(Data extracted from a collection)

----------

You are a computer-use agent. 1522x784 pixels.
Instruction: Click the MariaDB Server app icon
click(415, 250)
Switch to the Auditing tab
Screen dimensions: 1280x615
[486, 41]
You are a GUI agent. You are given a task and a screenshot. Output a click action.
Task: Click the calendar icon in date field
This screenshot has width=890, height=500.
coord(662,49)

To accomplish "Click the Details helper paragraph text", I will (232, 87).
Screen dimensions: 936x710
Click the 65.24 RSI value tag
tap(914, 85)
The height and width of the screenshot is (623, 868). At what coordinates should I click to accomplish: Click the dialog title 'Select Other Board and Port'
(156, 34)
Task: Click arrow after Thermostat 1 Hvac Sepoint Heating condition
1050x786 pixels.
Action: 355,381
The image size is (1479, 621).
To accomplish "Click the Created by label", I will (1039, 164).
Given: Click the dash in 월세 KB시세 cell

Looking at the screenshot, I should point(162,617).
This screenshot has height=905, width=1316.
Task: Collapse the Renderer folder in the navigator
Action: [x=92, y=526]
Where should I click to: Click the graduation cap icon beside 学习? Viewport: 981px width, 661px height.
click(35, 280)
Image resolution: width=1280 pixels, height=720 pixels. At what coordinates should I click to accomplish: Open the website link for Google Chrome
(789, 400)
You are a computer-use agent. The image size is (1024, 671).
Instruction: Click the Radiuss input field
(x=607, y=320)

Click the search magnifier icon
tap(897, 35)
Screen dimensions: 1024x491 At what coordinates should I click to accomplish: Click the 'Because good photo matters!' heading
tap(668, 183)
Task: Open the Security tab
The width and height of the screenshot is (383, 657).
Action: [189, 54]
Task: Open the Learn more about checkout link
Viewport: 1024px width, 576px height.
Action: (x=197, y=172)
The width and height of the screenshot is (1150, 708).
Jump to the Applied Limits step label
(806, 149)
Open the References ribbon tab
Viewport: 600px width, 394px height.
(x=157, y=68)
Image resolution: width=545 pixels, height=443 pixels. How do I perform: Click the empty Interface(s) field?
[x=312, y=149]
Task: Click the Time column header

----------

● **WHAT THIS TASK INVOLVES**: The line containing "Open the References ribbon tab" begins the span, and the last line of the records above ends it. Return that span exactly, and nothing outside it.

● **FINISHED EXERCISE**:
Open the References ribbon tab
Viewport: 600px width, 394px height.
(x=157, y=68)
Image resolution: width=545 pixels, height=443 pixels. How do I perform: Click the empty Interface(s) field?
[x=312, y=149]
Task: Click the Time column header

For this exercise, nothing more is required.